*** Supplied entries Section Begins ***

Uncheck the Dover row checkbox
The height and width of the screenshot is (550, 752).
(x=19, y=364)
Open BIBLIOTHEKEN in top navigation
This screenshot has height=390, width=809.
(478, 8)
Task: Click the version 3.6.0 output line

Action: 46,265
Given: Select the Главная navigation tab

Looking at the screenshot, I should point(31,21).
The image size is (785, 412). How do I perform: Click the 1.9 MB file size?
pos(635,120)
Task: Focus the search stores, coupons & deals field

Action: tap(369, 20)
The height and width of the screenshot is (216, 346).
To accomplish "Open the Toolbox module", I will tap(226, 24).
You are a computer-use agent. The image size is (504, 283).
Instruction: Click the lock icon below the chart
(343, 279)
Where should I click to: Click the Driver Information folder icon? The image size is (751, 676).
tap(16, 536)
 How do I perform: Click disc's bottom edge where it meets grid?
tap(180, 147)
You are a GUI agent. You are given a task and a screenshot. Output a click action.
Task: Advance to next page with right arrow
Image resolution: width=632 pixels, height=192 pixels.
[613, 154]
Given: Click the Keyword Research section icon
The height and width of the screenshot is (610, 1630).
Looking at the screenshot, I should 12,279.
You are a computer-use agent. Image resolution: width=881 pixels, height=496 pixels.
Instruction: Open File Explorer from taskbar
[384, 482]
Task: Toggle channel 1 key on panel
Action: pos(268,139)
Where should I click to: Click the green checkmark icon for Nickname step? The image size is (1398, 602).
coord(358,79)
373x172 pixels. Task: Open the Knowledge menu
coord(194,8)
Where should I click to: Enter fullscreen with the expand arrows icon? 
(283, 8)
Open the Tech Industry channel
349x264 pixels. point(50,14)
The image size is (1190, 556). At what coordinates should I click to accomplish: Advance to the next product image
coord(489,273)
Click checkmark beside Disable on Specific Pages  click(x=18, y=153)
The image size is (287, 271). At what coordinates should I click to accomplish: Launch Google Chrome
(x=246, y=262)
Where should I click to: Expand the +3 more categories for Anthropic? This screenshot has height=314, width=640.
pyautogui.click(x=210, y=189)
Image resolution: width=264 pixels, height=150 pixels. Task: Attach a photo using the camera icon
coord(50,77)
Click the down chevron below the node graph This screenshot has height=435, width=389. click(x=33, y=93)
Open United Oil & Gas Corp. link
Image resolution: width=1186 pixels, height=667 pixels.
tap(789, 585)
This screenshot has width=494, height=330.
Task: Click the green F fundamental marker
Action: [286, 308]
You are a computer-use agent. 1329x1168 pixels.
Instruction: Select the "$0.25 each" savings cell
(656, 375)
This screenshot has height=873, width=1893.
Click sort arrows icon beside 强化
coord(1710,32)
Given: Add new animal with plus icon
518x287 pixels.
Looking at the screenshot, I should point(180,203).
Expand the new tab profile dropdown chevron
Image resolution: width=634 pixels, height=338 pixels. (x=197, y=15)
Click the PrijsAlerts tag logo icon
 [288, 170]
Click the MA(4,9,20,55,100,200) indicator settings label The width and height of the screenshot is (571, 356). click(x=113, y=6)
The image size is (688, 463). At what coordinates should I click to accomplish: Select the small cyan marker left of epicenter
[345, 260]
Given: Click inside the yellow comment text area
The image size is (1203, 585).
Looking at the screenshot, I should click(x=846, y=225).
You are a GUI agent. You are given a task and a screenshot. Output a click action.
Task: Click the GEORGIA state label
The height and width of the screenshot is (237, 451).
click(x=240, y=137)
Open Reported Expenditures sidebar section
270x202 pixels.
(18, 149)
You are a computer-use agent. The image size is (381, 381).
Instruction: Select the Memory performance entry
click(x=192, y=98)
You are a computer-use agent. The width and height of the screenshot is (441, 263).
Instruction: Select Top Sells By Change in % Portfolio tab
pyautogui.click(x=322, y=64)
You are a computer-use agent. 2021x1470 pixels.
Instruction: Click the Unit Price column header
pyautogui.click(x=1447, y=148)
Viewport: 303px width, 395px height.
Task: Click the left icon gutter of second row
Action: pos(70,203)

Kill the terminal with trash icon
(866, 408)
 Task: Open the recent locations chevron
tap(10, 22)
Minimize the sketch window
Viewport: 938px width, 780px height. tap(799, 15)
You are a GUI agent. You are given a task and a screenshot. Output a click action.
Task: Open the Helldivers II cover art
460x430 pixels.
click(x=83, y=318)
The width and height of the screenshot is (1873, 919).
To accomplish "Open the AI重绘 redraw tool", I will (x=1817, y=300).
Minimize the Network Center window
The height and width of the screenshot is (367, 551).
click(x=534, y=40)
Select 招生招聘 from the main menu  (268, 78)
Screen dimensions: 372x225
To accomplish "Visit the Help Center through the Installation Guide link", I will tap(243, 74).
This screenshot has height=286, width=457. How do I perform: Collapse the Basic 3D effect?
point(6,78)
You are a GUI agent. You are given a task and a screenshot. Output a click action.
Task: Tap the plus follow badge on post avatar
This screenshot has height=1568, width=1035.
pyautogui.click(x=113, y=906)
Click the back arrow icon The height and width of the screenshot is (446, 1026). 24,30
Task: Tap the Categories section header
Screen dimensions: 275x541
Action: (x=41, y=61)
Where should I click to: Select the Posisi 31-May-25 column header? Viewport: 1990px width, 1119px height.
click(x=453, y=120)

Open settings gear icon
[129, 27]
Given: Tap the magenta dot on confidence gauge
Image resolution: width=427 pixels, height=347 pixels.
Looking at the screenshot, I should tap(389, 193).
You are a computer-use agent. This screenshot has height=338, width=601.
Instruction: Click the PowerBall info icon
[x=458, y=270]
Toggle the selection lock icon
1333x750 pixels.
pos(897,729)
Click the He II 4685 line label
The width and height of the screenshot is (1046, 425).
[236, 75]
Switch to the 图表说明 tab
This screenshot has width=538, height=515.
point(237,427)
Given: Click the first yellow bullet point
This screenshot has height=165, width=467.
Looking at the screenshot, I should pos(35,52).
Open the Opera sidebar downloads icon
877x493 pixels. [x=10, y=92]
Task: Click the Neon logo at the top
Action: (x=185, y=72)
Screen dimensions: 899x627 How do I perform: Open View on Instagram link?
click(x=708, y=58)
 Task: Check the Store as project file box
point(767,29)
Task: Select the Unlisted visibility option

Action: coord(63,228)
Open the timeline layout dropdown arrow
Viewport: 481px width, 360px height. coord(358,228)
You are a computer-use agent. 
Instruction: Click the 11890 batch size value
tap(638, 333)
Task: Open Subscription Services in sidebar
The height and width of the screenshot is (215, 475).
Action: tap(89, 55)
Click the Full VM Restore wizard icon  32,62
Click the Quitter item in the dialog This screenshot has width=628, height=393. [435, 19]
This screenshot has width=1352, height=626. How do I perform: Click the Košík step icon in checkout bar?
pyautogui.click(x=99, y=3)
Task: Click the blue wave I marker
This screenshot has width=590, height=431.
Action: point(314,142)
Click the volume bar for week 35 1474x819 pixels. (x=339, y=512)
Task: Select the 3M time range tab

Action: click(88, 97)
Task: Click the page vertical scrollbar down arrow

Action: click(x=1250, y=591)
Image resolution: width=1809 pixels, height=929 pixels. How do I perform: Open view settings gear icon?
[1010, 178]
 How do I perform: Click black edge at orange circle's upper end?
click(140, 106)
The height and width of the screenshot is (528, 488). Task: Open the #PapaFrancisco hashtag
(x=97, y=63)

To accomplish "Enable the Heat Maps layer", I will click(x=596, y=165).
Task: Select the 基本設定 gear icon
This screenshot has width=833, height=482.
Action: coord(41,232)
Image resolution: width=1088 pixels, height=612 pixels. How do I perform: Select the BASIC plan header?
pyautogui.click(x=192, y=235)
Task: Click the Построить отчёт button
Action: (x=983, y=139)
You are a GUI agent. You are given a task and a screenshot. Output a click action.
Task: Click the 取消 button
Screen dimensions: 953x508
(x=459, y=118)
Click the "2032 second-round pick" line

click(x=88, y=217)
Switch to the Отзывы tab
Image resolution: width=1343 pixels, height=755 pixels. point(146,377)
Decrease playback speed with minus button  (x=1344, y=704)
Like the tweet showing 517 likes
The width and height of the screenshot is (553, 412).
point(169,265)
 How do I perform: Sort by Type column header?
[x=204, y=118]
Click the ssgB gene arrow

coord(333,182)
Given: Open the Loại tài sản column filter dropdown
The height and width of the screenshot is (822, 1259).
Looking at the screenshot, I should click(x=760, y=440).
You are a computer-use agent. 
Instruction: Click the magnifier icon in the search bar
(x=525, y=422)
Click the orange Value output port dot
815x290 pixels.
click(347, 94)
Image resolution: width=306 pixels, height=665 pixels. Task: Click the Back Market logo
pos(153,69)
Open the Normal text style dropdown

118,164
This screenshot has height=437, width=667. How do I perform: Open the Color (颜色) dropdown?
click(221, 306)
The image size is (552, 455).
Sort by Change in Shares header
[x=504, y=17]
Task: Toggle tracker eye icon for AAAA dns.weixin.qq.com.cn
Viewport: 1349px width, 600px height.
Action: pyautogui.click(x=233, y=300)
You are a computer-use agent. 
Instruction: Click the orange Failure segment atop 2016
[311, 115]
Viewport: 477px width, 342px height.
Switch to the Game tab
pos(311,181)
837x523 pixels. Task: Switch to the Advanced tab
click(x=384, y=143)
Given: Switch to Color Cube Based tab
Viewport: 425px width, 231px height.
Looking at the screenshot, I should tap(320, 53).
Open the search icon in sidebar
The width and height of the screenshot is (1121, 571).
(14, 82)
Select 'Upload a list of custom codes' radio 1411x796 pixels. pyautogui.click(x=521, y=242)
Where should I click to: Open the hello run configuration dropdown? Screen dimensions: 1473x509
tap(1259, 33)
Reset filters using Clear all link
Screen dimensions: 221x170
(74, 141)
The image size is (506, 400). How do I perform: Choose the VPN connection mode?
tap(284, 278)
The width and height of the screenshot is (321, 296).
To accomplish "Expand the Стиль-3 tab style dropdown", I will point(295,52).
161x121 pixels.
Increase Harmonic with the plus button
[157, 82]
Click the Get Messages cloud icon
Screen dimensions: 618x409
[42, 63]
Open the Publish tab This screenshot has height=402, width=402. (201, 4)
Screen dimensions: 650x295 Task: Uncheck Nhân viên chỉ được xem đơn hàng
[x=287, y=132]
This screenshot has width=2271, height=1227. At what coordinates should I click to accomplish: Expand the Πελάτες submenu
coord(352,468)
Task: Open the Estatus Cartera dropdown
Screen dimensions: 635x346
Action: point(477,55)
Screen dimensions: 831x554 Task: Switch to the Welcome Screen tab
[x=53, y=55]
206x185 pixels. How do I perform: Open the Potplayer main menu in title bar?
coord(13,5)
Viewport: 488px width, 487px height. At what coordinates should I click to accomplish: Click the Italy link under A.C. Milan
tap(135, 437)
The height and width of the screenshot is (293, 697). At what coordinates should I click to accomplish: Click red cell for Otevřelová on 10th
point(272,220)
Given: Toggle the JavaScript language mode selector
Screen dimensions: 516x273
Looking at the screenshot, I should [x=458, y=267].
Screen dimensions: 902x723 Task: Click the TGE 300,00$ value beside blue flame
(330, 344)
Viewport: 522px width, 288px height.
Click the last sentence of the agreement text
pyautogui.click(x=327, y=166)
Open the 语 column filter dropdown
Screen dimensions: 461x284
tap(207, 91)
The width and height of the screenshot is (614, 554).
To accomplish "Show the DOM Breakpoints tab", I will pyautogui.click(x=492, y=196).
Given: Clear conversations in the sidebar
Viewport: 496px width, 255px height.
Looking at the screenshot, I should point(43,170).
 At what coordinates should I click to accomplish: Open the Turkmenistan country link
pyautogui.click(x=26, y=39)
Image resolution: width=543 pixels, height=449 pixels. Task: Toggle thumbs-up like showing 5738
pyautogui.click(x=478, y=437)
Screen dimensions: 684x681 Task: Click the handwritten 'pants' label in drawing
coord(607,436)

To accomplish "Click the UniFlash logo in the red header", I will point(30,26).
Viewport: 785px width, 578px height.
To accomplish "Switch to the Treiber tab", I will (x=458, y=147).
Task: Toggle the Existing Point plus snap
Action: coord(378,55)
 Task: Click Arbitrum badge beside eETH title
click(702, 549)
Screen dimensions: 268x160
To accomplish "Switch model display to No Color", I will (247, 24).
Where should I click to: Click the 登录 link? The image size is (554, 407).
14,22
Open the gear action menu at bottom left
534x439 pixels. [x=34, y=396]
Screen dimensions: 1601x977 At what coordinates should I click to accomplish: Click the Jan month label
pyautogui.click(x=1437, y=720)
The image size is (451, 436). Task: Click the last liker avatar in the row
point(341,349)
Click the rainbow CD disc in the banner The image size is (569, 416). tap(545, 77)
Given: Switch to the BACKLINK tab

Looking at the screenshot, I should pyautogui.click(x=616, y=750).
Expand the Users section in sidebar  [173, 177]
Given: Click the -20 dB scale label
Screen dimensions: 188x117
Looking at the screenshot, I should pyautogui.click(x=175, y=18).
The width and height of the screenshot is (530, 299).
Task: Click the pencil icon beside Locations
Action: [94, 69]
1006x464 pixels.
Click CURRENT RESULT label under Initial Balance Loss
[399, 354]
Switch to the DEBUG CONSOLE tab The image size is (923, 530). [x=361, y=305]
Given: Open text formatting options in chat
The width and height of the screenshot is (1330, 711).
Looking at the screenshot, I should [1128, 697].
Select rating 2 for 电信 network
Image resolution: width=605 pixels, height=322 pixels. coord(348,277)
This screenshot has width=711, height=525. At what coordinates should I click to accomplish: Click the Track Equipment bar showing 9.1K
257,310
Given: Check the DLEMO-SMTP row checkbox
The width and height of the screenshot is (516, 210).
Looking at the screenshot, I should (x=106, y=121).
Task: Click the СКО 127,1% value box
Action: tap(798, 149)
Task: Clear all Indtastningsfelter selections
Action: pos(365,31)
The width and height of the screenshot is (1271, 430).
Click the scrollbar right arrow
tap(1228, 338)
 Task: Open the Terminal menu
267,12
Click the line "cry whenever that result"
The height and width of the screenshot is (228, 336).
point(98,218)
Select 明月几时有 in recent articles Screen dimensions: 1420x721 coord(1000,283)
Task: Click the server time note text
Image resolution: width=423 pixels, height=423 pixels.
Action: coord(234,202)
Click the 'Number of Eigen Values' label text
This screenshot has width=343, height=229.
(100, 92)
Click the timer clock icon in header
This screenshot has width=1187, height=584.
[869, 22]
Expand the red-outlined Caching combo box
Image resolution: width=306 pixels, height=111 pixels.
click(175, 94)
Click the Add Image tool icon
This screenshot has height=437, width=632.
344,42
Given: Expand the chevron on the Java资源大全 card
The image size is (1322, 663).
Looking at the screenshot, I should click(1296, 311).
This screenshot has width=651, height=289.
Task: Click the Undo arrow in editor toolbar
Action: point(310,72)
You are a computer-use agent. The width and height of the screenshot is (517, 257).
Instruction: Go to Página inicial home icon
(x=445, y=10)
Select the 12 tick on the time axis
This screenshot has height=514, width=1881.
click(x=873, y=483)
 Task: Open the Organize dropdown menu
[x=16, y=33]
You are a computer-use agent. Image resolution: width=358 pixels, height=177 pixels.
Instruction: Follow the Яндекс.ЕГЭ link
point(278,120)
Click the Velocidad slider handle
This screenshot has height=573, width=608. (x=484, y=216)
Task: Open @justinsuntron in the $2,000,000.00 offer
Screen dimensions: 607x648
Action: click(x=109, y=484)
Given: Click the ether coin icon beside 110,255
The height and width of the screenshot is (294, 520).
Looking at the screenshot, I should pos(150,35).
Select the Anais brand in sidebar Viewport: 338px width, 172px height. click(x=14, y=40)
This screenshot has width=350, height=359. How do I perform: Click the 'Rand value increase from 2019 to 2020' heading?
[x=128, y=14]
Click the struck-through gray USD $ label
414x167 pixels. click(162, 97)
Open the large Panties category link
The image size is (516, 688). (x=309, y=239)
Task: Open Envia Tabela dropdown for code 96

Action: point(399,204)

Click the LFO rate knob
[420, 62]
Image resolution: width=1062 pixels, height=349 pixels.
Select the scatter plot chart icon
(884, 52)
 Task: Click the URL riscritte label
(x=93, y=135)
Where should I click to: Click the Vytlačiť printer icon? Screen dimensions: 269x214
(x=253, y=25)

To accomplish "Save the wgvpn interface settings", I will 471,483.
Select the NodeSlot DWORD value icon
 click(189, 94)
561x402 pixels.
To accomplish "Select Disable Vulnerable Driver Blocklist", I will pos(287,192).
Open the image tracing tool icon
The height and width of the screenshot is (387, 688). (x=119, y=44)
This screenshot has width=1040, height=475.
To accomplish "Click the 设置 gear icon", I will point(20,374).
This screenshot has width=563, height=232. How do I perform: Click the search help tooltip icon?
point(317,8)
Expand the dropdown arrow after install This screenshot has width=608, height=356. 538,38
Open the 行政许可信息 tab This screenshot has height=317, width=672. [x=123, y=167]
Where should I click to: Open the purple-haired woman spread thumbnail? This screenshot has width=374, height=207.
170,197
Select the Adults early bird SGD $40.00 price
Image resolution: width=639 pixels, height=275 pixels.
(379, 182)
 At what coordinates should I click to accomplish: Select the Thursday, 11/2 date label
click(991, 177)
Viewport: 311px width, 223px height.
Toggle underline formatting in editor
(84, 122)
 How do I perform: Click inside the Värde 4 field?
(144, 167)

*** Supplied entries Section Ends ***

*Activity:*
Search the entries for the word "Disable". Copy each line where it appears.

*Reply:*
Click checkmark beside Disable on Specific Pages  click(x=18, y=153)
To accomplish "Select Disable Vulnerable Driver Blocklist", I will pos(287,192).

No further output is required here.